Je voudrais creer ce sujet car je n'arrive pas a voir clair et j'aimerais avoir vos avis, voire m'inspirer de votre propre experience pour regler ma config:

Voici ma situation:
- mon adresse e-mail principale est *@gmail.com* (_et je ne compte pas en changer car je m'en sers depuis des annees_)
- mon identifiant Itunes depuis des annees et donc egalement *@gmail.com*

Depuis Icloud, j'ai ete obligé de me creer un compte qui est *@me.com
* 
Deja c'est pas terrible. J'ai ce ajouté ce compte dans Mail au cas ou un message important arrive mais je n'en vois pas d'interet autre (juste la peur d'y recevoir un truc important et de ne pas y faire gaffe).

Dans l'ideal, j'aurais aimé avoir mon adresse *@gmail.com* comme identifiant, mais je ne sais pas si c'est possible.
NB: Je tiens bien sur a conserver les services annexes (sync des contacts, calendriers, flux de photos).

one more thing: venant de me mettre a jour sous ML, le compte de ma nana lui propose d'entree de se creer un compte Icloud, ce qu'on a fait, mais l'adresse se trouve etre *@icloud.com* ....  
C'est quoi cette magouille supplementaire ?

merci pour vos avis et temoignages


----------



## otgl (29 Septembre 2012)

Tu dis "mon identifiant Itunes depuis des annees est donc egalement @gmail.com". L'identifiant iTunes est un identifiant Apple et donc un identifiant iCloud:

"Un identifiant Apple correspond à l&#8217;identifiant de connexion que vous utilisez pour pratiquement toutes vos activités liées à Apple, y compris l&#8217;utilisation d&#8217;iCloud pour stocker vos données, [...] et l&#8217;achat de musique, de films et de séries TV dans l&#8217;iTunes Store. [...] Vous n&#8217;avez pas besoin de créer un compte pour chaque service ; utilisez simplement votre identifiant Apple."
http://support.apple.com/kb/HE69?viewlocale=fr_FR

"Il est conseillé d&#8217;utiliser son adresse de courrier électronique principale comme identifiant Apple. Vous n&#8217;avez pas besoin de créer un identifiant Apple distinct pour chaque service Apple. Vous pouvez utiliser un seul identifiant Apple pour accéder à tous les autres services Apple."
http://support.apple.com/kb/HE37?viewlocale=fr_FR​
Donc, tu as fait une chose inutile en créant un compte @me.com

Cela dit, si tu gardes le compte @me.com, ne te sens pas obligé de consulter la boîte aux lettres @me.com. En fait, les messages venant d'Apple sont envoyés à l'adresse principale associée au compte, et non au nom du compte. Pour changer l'adresse principale, va sur:

Mon identifiant Apple
http://appleid.apple.com/​
En d'autres mots, même un compte @me.com peut avoir comme adresse principale une adresse @gmail.


----------



## Mac*Gyver (10 Mars 2013)

Salut Otgl,

merci pour ta reponse , et desolé du retard pour le feedback 

j'ai entre temps peu utilisé icloud, privilegiant les services de gmail mais je reviens sur le sujet suite a l'acquisition d'un iphone, je voudrais mettre un peu d'ordre dans ma config.
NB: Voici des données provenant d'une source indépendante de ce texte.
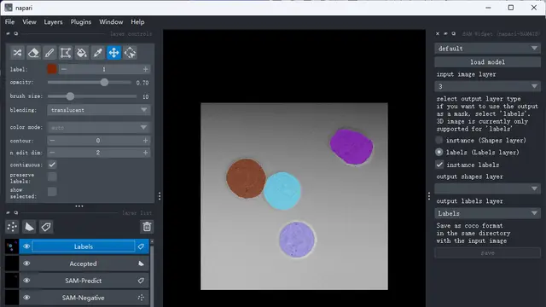Click the opacity slider handle
This screenshot has height=307, width=546.
pyautogui.click(x=104, y=83)
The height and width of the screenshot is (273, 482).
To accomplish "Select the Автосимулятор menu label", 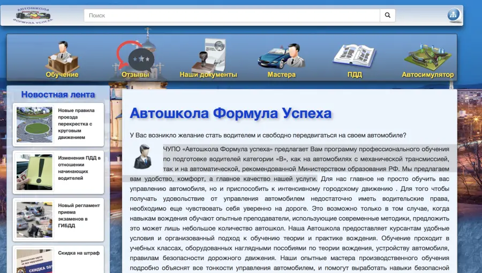I will pos(427,75).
Comme dit plus haut, mon adresse principale et privilegiee est en @gmail et c' est aussi le login de mon ID apple.

Je serais tres heureux de l'utiliser pour beneficier des services de icloud (comme tu dit _"tu as fait une chose inutile en créant un compte @me.com_") mais ya un petit hic:

Cet Apple ID ne permet pas d' utiliser tous les services Apple, par exemple Notes ne marche pas.
Si je me connecte sur le service web Icloud.com avec mon ID @gmail, Contacts, Calendrier et Rappel marchent mais pas Notes (ni Courrier mais ca ok je comprend).

Donc au final, il me faut bien un ID en @icloud pour Notes alors? chuis pas au point la :hein:


----------